• Exercise aim
Take the lines from the one with "This screenshot has" through the end of the material below and repeat them exactly, dropping every picture.
Data for review below:
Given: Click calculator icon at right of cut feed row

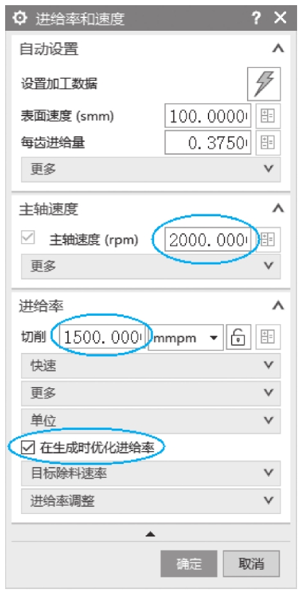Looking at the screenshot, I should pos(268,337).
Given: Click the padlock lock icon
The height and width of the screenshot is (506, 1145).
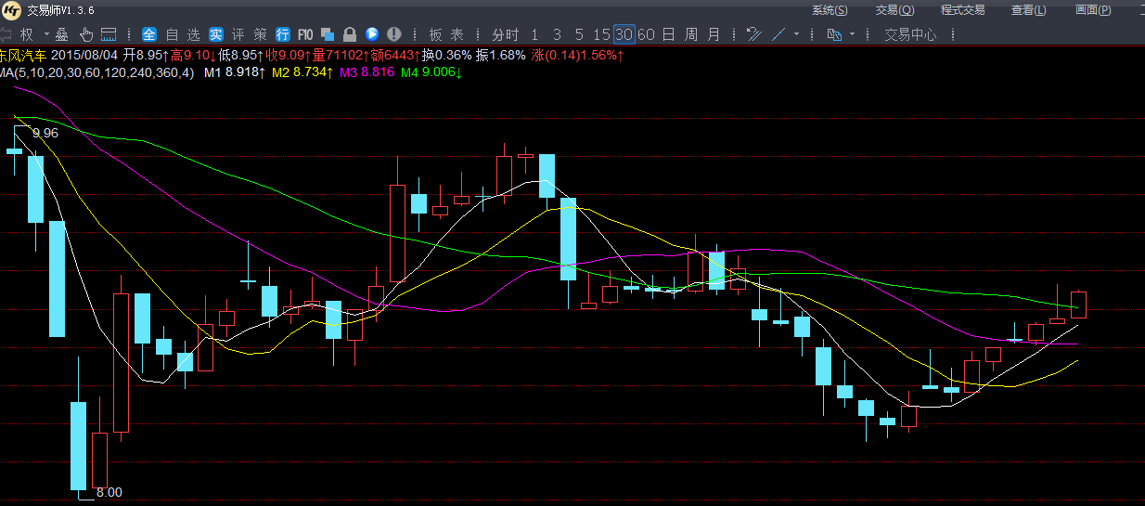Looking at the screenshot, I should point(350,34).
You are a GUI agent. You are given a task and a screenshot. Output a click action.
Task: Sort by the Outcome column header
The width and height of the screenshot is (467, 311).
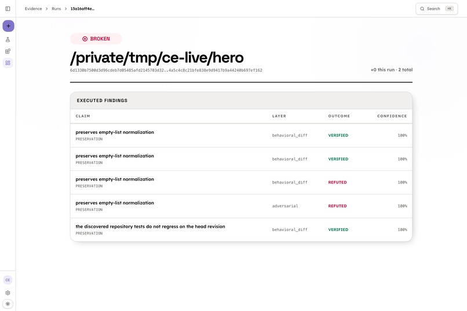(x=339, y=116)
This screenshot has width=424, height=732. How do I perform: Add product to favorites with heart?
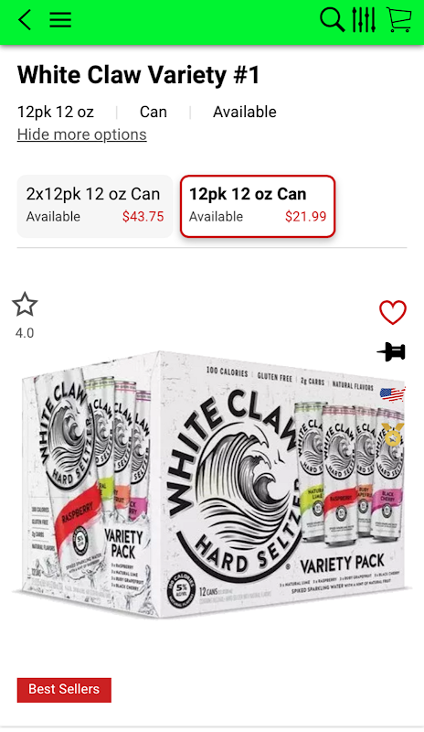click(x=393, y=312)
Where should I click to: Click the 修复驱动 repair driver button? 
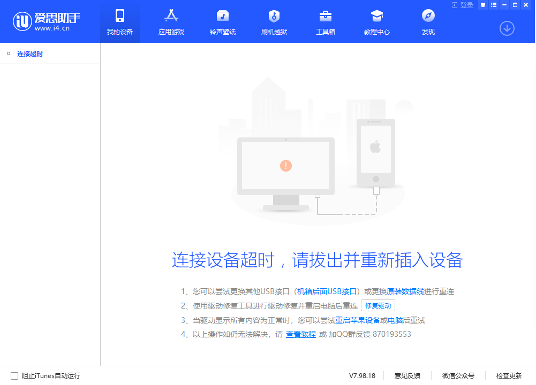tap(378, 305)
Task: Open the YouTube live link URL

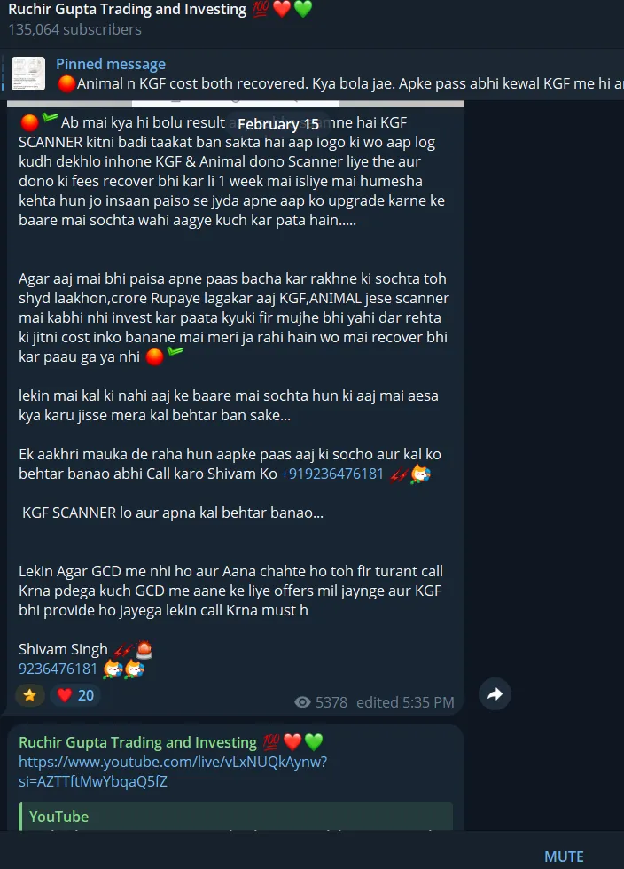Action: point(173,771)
End of Data for review.
• Result of the task
This screenshot has width=424, height=732. How do I perform: Add product to favorites with heart?
click(x=393, y=312)
Where should I click to: Click the 修复驱动 repair driver button? 
tap(378, 305)
Task: Open the YouTube live link URL

Action: point(173,771)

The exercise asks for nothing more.